說你一句,怎么這么大脾氣。平時說你的還少了?小心眼。梧惠在心里嘀咕。
莫惟明看她的時候,臉上沒有絲毫笑意。這般反常讓梧惠覺得別扭。雖說,應該是回到現實沒錯了,可他的表情還是令梧惠感到失真。與夢中的莫醫生相比,他未免太過冷漠,沒有精力去笑一樣。梧惠不知他是累了,還是懶得偽裝,亦或對自己有什么未挑明的不滿。

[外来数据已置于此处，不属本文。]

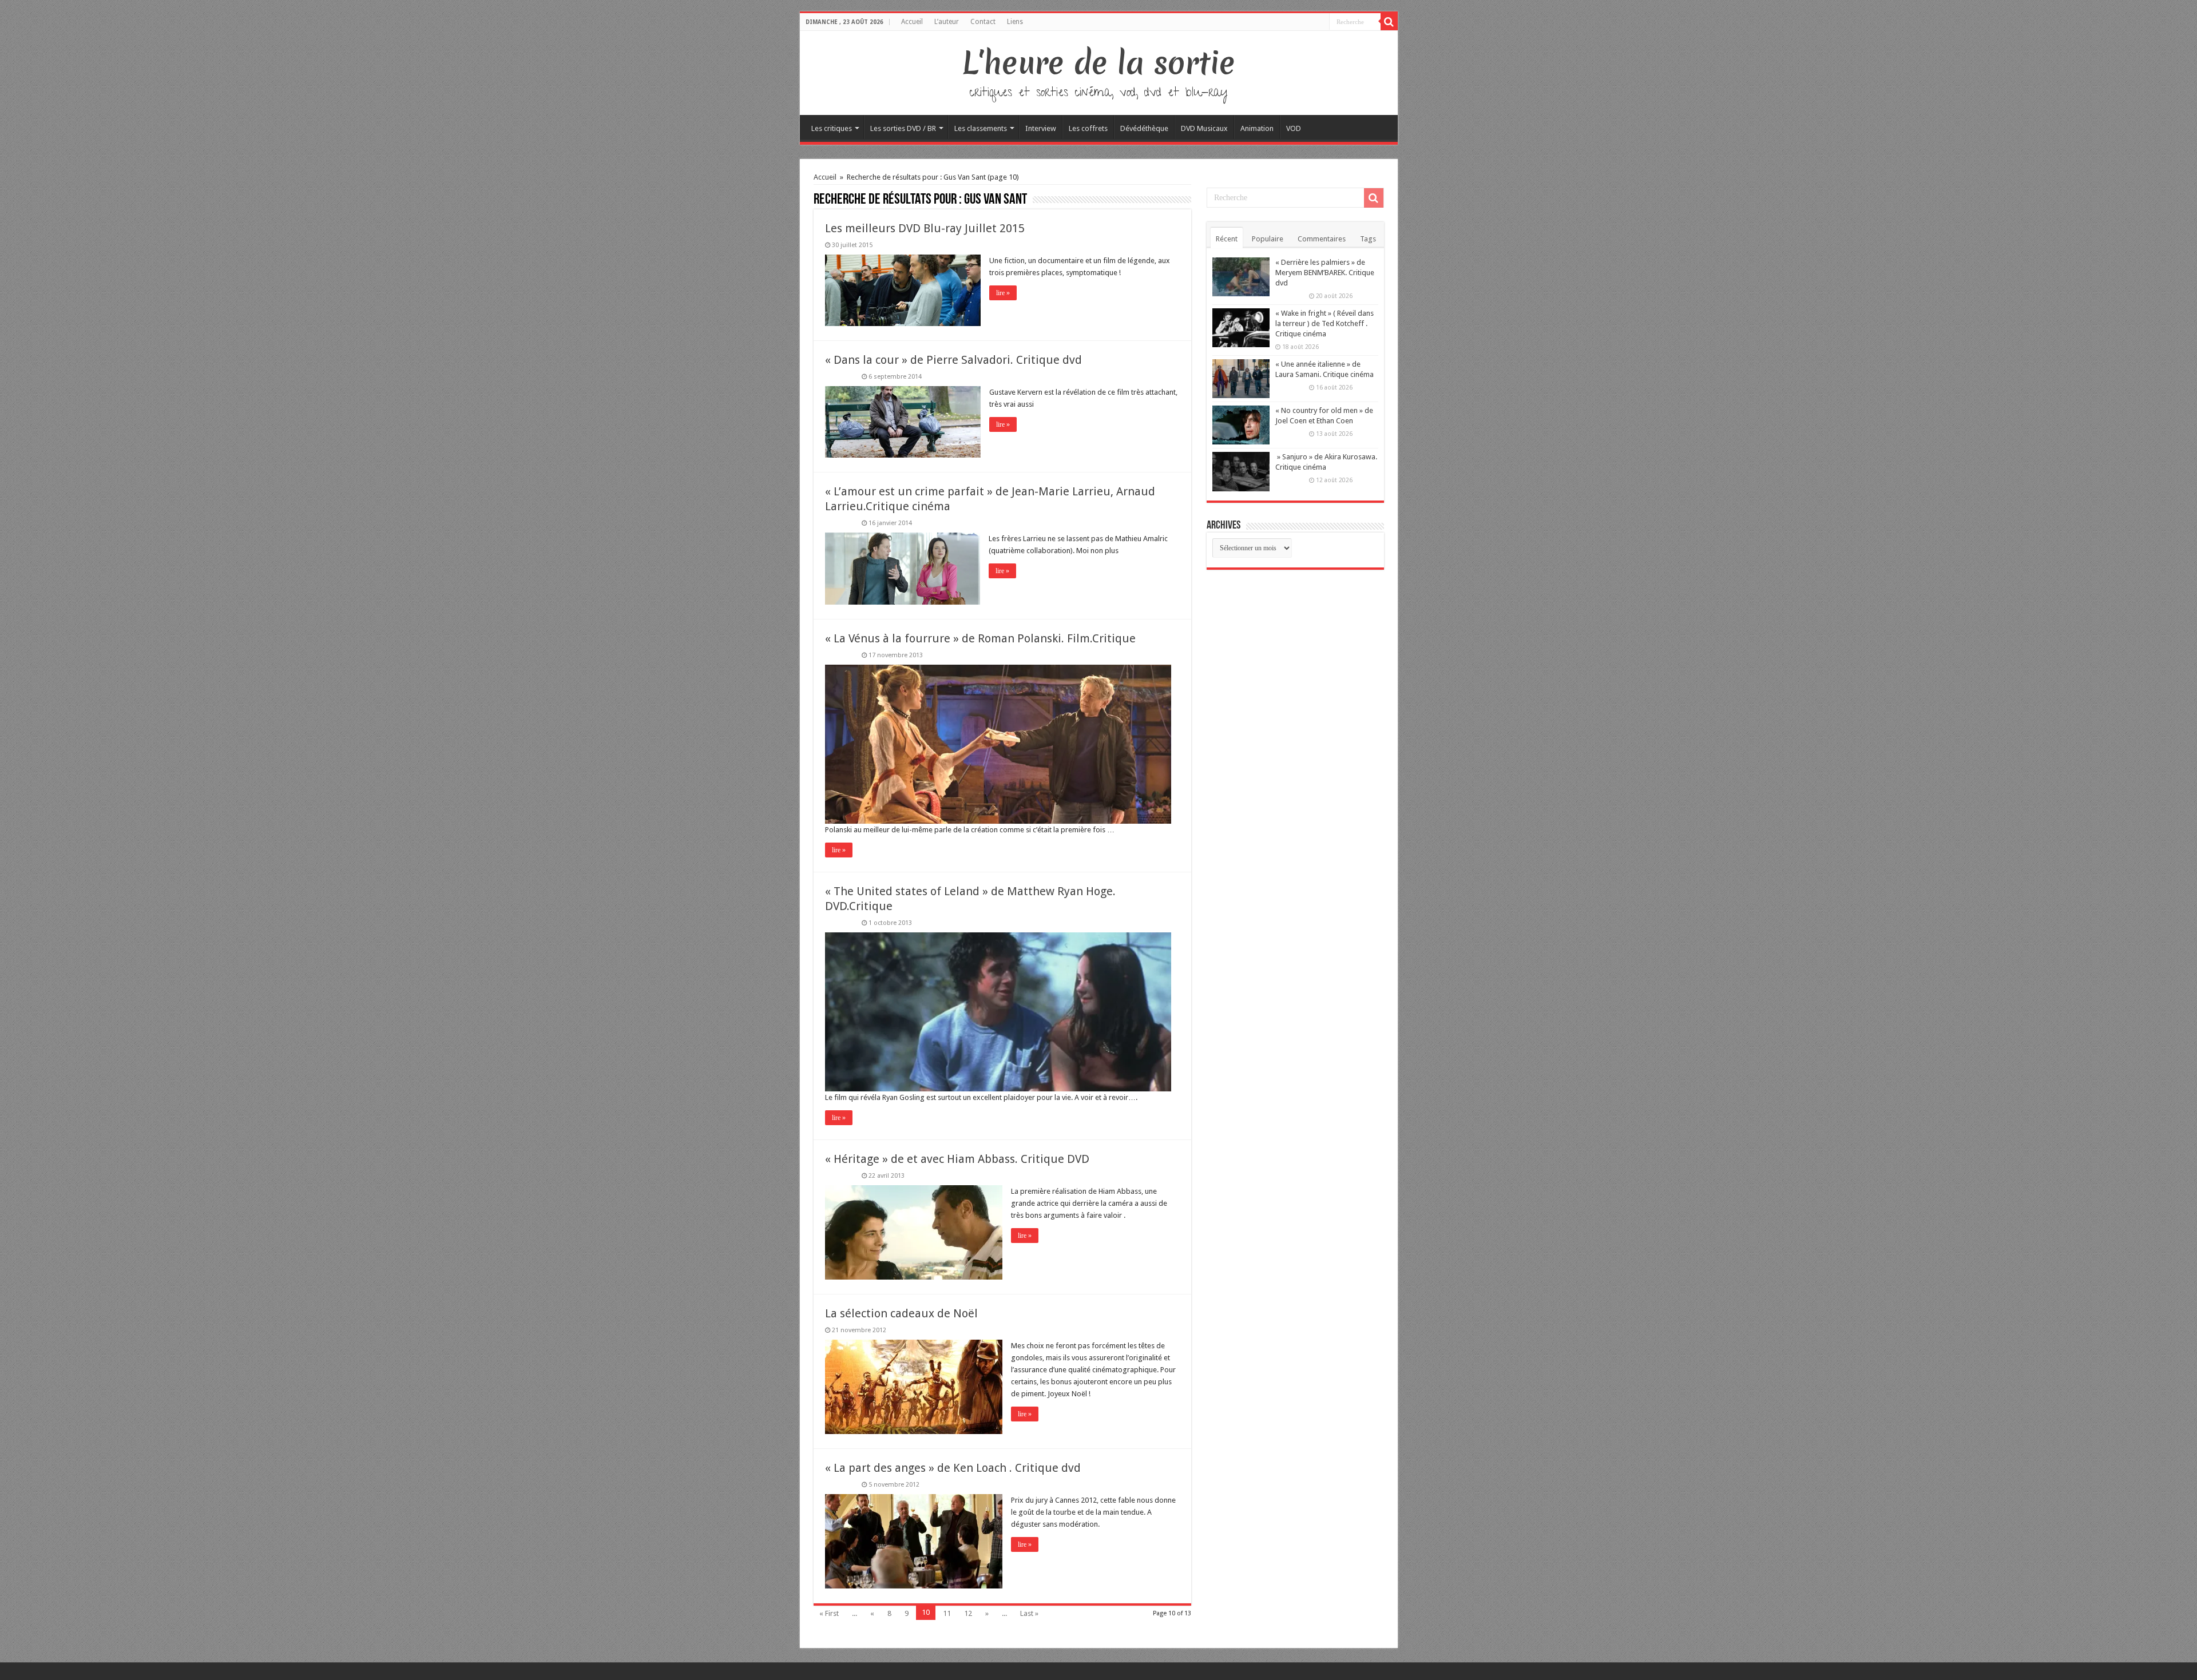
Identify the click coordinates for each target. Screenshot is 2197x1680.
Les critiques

真的像玉樹所說,他每天都在關注自己嗎?她從這張臉上可看不出半分關切。再怎么講,這么久的交情,至于給自己擺臉色呢?他根本不知道梧惠在夢的世界里經歷了什么,做出了多大的努力。原本梧惠是那么想說給他聽。看這德行,她忽然興趣全無。
“誰讓你去那個地方的?”他仍用那漠然的表情冷冷地問。
“哪里?”
面對莫惟明的質問,梧惠先是愣了一下,然后反應過來,他說的應該是拍賣會。梧惠一時哽住,有點心虛,但又有點生氣。
“關你什么事。”梧惠沒好氣地說,“我昏睡這么久,醒來不是讓你拷問的。”
莫惟明發出沉重的嘆息。隨后,他將一杯水放在她的床頭柜上。坐在床上的梧惠先前沒有注意他手里拿著什么,現在的眼神才放緩和些。莫惟明看到杯子旁玫瑰,神情有一絲細微的變化。想來,他一定也知道這意味著什么了。

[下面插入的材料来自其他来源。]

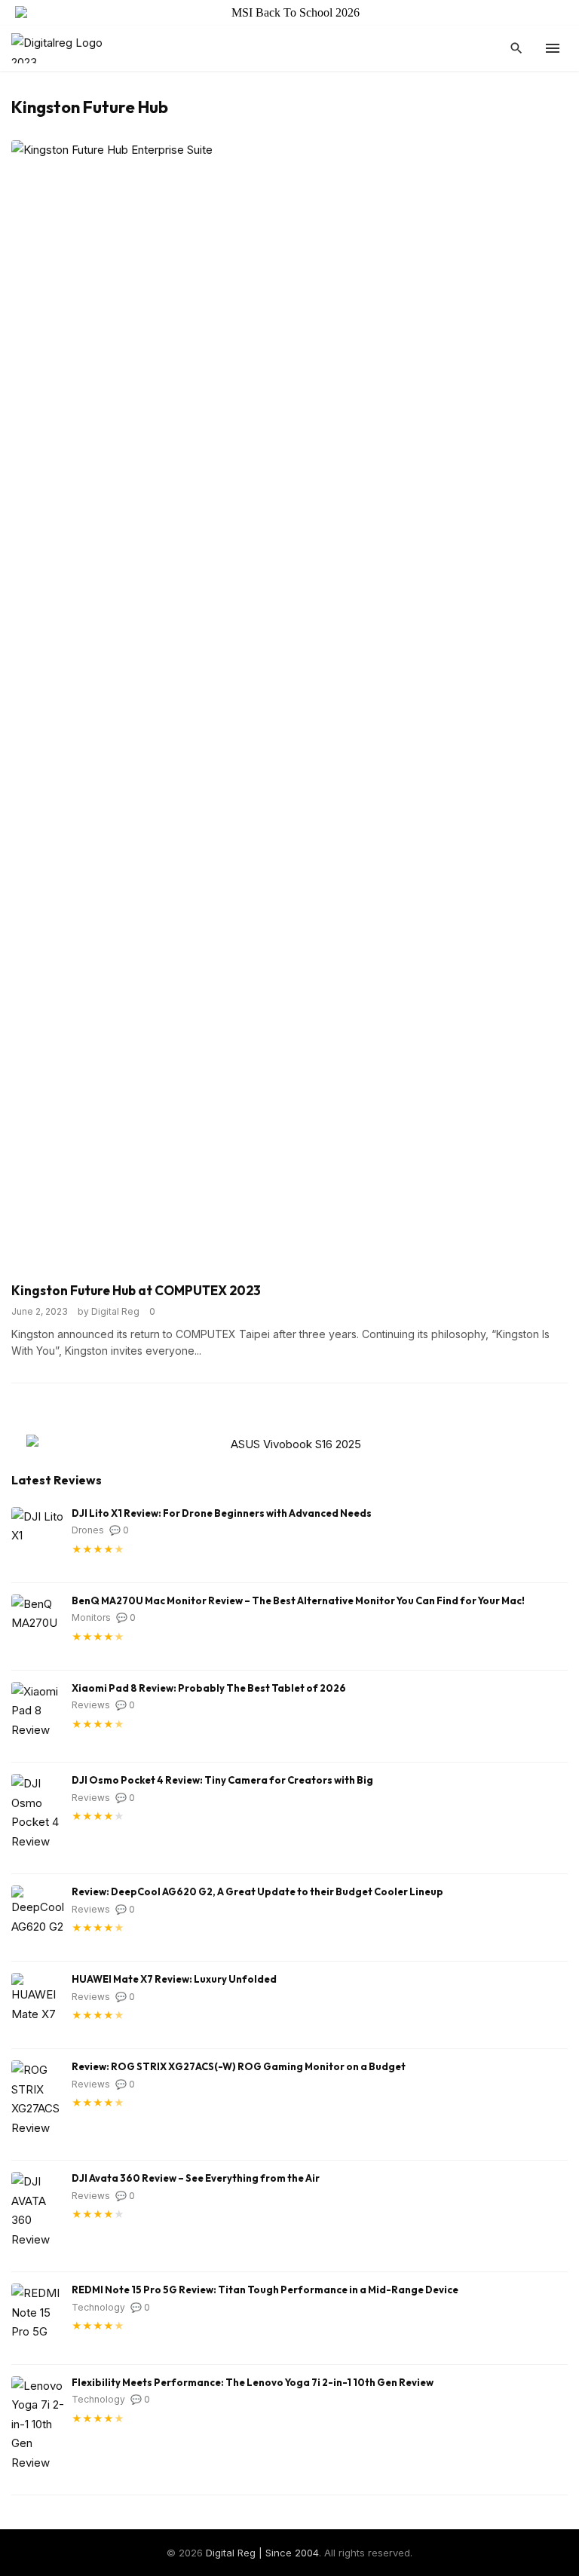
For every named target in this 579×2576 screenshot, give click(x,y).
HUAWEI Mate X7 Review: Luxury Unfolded (174, 1979)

他將花抓過來,折成兩段,丟進垃圾桶里。轉過身時,梧惠看到莫惟明指尖滲出兩滴血珠,但他似是毫不在意。梧惠心緒復雜地端起杯子,喝了一口。
“噗——”她差點全噴出來,“怎么是……”
“用葡萄糖配的,比上次的更有效。你別浪費了。”
對這種人說句感謝的話實在是太困難了——主要是他自己不給別人機會。
梧惠還是決定細說之前的事。
“當時是……墨奕那孩子想去。”她又補充道,“我可不是推卸責任。只是,當時每一步看上去都很正常,也不知道怎么就發展得那么危險。”
“人被騙子下套的時候,也覺得每一步都很正常。非要等襪子都被騙走才覺得不對?”
“她也、也沒騙我。”梧惠看向一邊,“而且我也不愛穿襪子。”
“你有病吧。”
兩人大眼瞪小眼地僵持了一陣。這陣古怪的沉默,以梧惠的一聲嘆息終結。
“那,其他人的消息呢……”
“你床頭是前天的報紙,自己看吧。”他說,“我老早就給你放到那兒了。還是你們報館自己報道的。”

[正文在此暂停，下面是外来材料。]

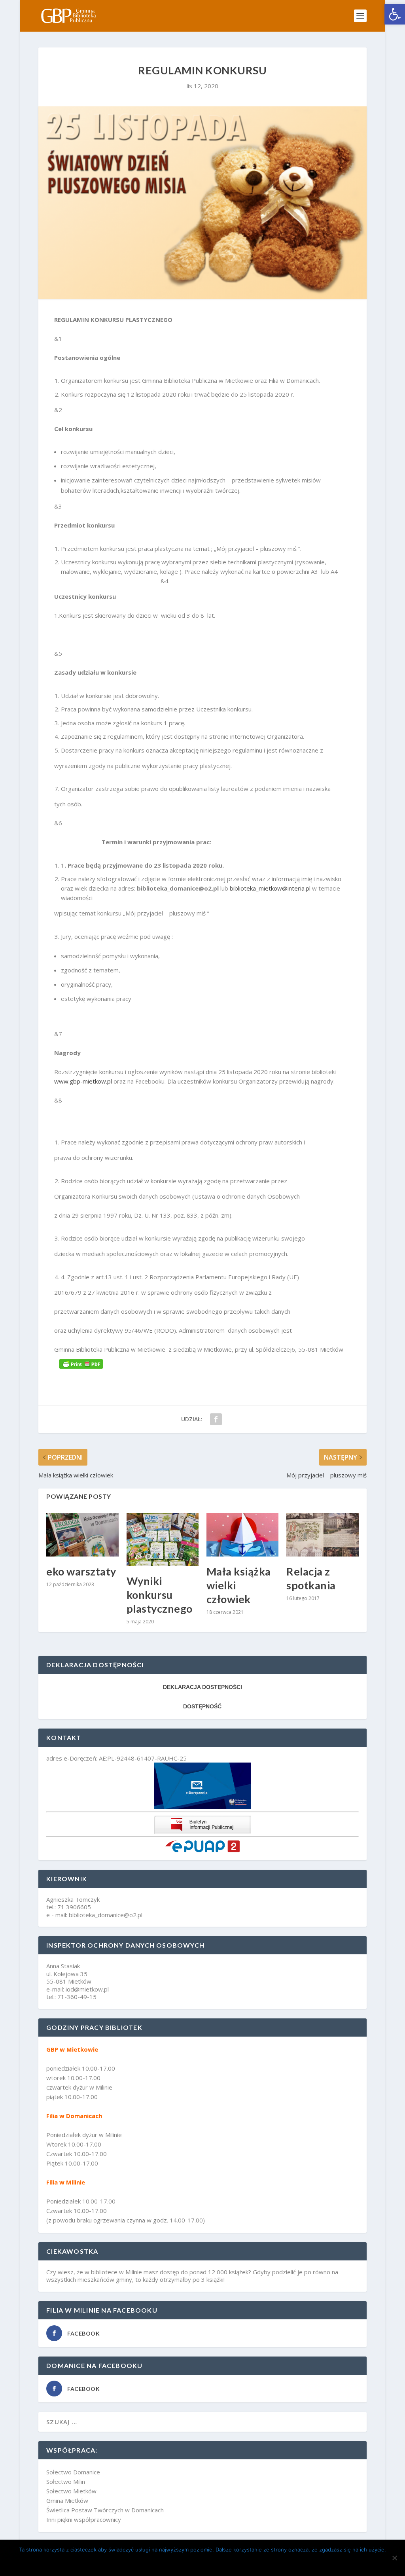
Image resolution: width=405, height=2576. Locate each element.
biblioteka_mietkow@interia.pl (270, 888)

梧惠默不作聲地將報紙扯過來。果不其然,最醒目的板塊是那晚的突發狀況。這篇文章是啟聞寫的,字句通順,措辭講究,看得出平時只是因為不想寫才推給她。
內容十分寫實。大意說,拍賣會接近尾聲時,霏云軒意外失火,警方對人群進行了疏散。火勢及時得到控制,無人員傷亡……除一人陷入昏迷。現場已被封鎖,具體原因仍在調查。
第二張報紙則是昨天印的,但描述的是拍賣會上的情況,沒有對火災進行更多報道。這篇內容才應該是第一天報道的,只是被火情搶了版面,便被安排到了次日。